INSTRUCTIONS TO FOLLOW:
Every entry should be given again exactly, with nothing dropped.

____________________

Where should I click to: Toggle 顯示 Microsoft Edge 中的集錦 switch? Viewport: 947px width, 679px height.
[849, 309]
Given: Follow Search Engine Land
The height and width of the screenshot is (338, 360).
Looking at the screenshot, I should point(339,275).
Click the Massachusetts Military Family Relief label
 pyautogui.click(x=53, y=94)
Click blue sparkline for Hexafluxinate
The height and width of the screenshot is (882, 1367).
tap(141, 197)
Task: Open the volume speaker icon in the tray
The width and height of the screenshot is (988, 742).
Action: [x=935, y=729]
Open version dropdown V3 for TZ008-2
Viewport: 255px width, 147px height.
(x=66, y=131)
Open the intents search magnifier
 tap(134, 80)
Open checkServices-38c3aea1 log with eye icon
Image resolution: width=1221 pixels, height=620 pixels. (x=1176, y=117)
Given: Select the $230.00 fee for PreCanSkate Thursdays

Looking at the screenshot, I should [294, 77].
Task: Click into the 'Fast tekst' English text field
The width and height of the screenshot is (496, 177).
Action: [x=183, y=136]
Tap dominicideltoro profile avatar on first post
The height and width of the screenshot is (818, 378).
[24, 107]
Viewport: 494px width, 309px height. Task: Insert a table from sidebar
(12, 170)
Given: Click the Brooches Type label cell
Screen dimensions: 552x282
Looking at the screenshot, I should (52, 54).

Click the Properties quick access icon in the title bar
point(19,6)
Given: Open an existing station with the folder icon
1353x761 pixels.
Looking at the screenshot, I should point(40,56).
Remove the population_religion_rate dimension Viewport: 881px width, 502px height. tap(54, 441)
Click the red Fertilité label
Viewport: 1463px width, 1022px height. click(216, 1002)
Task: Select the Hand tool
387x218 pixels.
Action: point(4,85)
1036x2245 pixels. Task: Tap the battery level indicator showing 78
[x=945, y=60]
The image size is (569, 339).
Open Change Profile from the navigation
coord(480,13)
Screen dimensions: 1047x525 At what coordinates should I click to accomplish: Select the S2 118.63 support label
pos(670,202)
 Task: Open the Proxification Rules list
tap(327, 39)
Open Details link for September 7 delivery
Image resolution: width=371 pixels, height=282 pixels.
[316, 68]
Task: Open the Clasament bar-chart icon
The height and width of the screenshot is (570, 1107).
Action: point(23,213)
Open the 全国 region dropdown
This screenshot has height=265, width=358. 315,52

____________________

WRITTEN RESPONSE:
Where should I click to: Toggle 顯示 Microsoft Edge 中的集錦 switch? Viewport: 947px width, 679px height.
[849, 309]
Given: Follow Search Engine Land
The height and width of the screenshot is (338, 360).
Looking at the screenshot, I should point(339,275).
Click the Massachusetts Military Family Relief label
 pyautogui.click(x=53, y=94)
Click blue sparkline for Hexafluxinate
The height and width of the screenshot is (882, 1367).
tap(141, 197)
Task: Open the volume speaker icon in the tray
The width and height of the screenshot is (988, 742).
Action: [x=935, y=729]
Open version dropdown V3 for TZ008-2
Viewport: 255px width, 147px height.
(x=66, y=131)
Open the intents search magnifier
 tap(134, 80)
Open checkServices-38c3aea1 log with eye icon
Image resolution: width=1221 pixels, height=620 pixels. (x=1176, y=117)
Given: Select the $230.00 fee for PreCanSkate Thursdays

Looking at the screenshot, I should [294, 77].
Task: Click into the 'Fast tekst' English text field
The width and height of the screenshot is (496, 177).
Action: [x=183, y=136]
Tap dominicideltoro profile avatar on first post
The height and width of the screenshot is (818, 378).
[24, 107]
Viewport: 494px width, 309px height. Task: Insert a table from sidebar
(12, 170)
Given: Click the Brooches Type label cell
Screen dimensions: 552x282
Looking at the screenshot, I should (52, 54).

Click the Properties quick access icon in the title bar
point(19,6)
Given: Open an existing station with the folder icon
1353x761 pixels.
Looking at the screenshot, I should point(40,56).
Remove the population_religion_rate dimension Viewport: 881px width, 502px height. tap(54, 441)
Click the red Fertilité label
Viewport: 1463px width, 1022px height. click(216, 1002)
Task: Select the Hand tool
387x218 pixels.
Action: point(4,85)
1036x2245 pixels. Task: Tap the battery level indicator showing 78
[x=945, y=60]
The image size is (569, 339).
Open Change Profile from the navigation
coord(480,13)
Screen dimensions: 1047x525 At what coordinates should I click to accomplish: Select the S2 118.63 support label
pos(670,202)
 Task: Open the Proxification Rules list
tap(327, 39)
Open Details link for September 7 delivery
Image resolution: width=371 pixels, height=282 pixels.
[316, 68]
Task: Open the Clasament bar-chart icon
The height and width of the screenshot is (570, 1107).
Action: point(23,213)
Open the 全国 region dropdown
This screenshot has height=265, width=358. 315,52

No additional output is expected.